During online inference, a dynamic control function adaptively modulates the steering strength and direction based on real-time model states. This function takes the current stepwise confidence and confidence variance as inputs to compute a steering weight. The weight is designed to push the model's state away from the nearest reasoning boundary, ensuring the trajectory remains within a balanced region. Refer to the visualization of the control function surface, which demonstrates how the steering strength varies non-linearly based on confidence and variance levels to mitigate both overthinking and underthinking.
Experiment
- Analysis of reasoning length distributions reveals that existing overthinking mitigation methods often induce underthinking by prematurely truncating necessary steps, whereas the proposed ReBALANCE method achieves a balanced reduction that preserves accuracy while shortening outputs.
- Experiments demonstrate that confidence variance and step-level confidence serve as reliable indicators for distinguishing between overthinking (high variance, low confidence) and underthinking (persistently high confidence), enabling fine-grained behavioral control without auxiliary models.
- Evaluations across diverse benchmarks in mathematics, science, code, and commonsense reasoning confirm that ReBALANCE significantly reduces token usage and inference latency while improving or maintaining Pass@1 accuracy, outperforming prompt-based and external verifier-based baselines.

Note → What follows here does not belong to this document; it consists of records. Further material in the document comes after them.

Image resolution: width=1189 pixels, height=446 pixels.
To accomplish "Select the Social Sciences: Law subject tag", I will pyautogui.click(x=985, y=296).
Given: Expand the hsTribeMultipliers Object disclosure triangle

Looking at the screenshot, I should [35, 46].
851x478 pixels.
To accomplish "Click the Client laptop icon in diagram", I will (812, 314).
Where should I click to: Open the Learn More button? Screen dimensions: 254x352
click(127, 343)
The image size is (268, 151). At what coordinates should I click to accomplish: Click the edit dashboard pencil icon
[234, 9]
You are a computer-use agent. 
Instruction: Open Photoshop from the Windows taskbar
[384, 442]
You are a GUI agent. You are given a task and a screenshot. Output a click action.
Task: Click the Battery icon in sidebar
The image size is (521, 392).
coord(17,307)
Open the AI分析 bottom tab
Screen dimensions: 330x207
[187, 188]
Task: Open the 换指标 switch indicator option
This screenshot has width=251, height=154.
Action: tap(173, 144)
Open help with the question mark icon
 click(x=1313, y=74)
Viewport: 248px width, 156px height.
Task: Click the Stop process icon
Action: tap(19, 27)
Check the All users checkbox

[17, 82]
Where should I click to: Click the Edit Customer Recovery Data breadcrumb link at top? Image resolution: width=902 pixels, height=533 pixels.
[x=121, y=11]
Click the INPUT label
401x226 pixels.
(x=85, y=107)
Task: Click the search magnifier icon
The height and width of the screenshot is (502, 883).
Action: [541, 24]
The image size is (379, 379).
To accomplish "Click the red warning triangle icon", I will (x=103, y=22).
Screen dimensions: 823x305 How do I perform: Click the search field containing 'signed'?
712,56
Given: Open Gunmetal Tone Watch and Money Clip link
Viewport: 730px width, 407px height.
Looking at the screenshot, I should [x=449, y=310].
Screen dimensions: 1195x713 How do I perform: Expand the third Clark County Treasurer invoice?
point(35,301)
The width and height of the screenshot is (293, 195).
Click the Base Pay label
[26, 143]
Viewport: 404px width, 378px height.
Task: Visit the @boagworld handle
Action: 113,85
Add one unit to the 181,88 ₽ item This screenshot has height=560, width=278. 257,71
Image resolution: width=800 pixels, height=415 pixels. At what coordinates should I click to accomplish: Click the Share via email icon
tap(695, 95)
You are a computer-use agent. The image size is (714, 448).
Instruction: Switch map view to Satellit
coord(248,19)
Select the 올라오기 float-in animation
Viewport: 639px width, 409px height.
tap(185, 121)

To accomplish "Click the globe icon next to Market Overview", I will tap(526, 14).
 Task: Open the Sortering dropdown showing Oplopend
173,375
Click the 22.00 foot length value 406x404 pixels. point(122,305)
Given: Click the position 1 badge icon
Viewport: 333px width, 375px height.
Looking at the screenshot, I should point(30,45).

- Ablation studies validate that dynamic control based on confidence signals is superior to static adjustments, and that steering vectors extracted from medium-difficulty datasets generalize effectively across different domains and model sizes.
- Additional tests on NPU devices and creative writing tasks show that the method maintains robust performance on specialized hardware and preserves or enhances the model's creative expressiveness and linguistic diversity.